Between Science’s Time and Art’s Eternity

Tatyana Apraksina. Lecture delivered at the 3rd Russian Congress for Cultural Research, St. Petersburg, 2010. Essay in Image and Concept in Culturology and Scholarly Ontology: collective monograph. St. Petersburg: Eidos Publishing, 2011. P. 8-23.

 

THESES: Time as a Perceptual Category (Toward a Special Theory of Three-Dimensional Time)

 

When comparing the scientific and empirical types of knowledge, it becomes obvious how artificial their separation is, much as is the distinction between subject and object in contemporary scientific practice. The scientific world view, with its claims to comprehensiveness, objective accuracy and autonomy, denies the definitive significance of the psychological factor, of personal, empirical perception and of assessment of real phenomena.

The world does not exist outside human consciousness: such a world may only arise as an abstraction. Any type or profile of knowledge is subjective — and therefore empirical.

Seeking an artificial distinction between inner and outer realities, science forges a system of illusory views of reality based on its own internal scientific view and supported by a limited range of concepts. Thus modern science emerges as fundamentally engaged in myth-making.

The scientific category of “physical time” as a fourth dimension of objective reality is among the components of science’s myth. Accordingly, also intrinsic to this myth is the axiom of time’s irreversability.

 

Time is a category of perceiving the world. Time is intended to serve as a tool of human perception, which unfolds solely within a temporal process. This can be illustrated by examples of perceiving various forms of art. The process of perception is highly individual, so time here acquires an extremely dependent, subjective character associated with changes in mental states.

 

In the phenomenal world, changes in views of existence are shown by means of alternating, event-driven models or projections, which unfold and are perceived in time. This practice casts time as linear and two-dimensional, like an image on a screen. Time’s third dimension appears with the emergence of the image of eternity (the zero time of “always”), the first principle of revealed time.
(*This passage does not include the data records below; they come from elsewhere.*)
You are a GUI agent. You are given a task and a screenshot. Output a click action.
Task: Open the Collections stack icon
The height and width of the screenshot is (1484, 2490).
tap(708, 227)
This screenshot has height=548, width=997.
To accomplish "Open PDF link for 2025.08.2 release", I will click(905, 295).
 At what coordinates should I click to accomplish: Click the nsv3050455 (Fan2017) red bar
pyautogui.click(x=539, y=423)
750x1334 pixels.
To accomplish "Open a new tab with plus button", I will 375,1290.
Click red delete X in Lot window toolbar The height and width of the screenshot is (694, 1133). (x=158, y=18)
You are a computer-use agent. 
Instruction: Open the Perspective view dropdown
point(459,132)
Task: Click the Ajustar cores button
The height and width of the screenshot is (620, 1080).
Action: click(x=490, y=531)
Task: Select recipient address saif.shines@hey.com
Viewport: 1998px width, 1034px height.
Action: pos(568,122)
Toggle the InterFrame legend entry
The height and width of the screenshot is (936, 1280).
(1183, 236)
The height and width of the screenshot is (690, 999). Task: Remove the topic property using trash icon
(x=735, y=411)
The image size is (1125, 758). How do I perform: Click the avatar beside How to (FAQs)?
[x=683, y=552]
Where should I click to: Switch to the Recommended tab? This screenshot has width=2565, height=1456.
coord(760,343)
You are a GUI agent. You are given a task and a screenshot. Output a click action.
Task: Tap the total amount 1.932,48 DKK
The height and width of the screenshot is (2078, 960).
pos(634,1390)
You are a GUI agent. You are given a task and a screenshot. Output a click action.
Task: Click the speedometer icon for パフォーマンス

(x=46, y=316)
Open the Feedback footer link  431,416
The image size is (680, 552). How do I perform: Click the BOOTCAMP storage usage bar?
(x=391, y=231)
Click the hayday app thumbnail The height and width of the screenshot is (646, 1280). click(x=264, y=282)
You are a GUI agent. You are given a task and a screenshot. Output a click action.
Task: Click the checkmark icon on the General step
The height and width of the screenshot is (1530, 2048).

Within actual time, traces of revealed time can be found in the moment of experienced present.

Art is a translator of zero time. The special characteristics of art, as compared to other types of cognition, lie in its ability to convey empirical knowledge in a form intended for similarly empirical perception. Art’s universal language is meant for individual interpretation. Only the medium of art enables the direct transmission of personal empirical experience. Archetypally ideal art channels “zero time” to the plane of actual time. This serves as a “third pillar,” opening the possibility of choosing levels for realizing time’s full measure.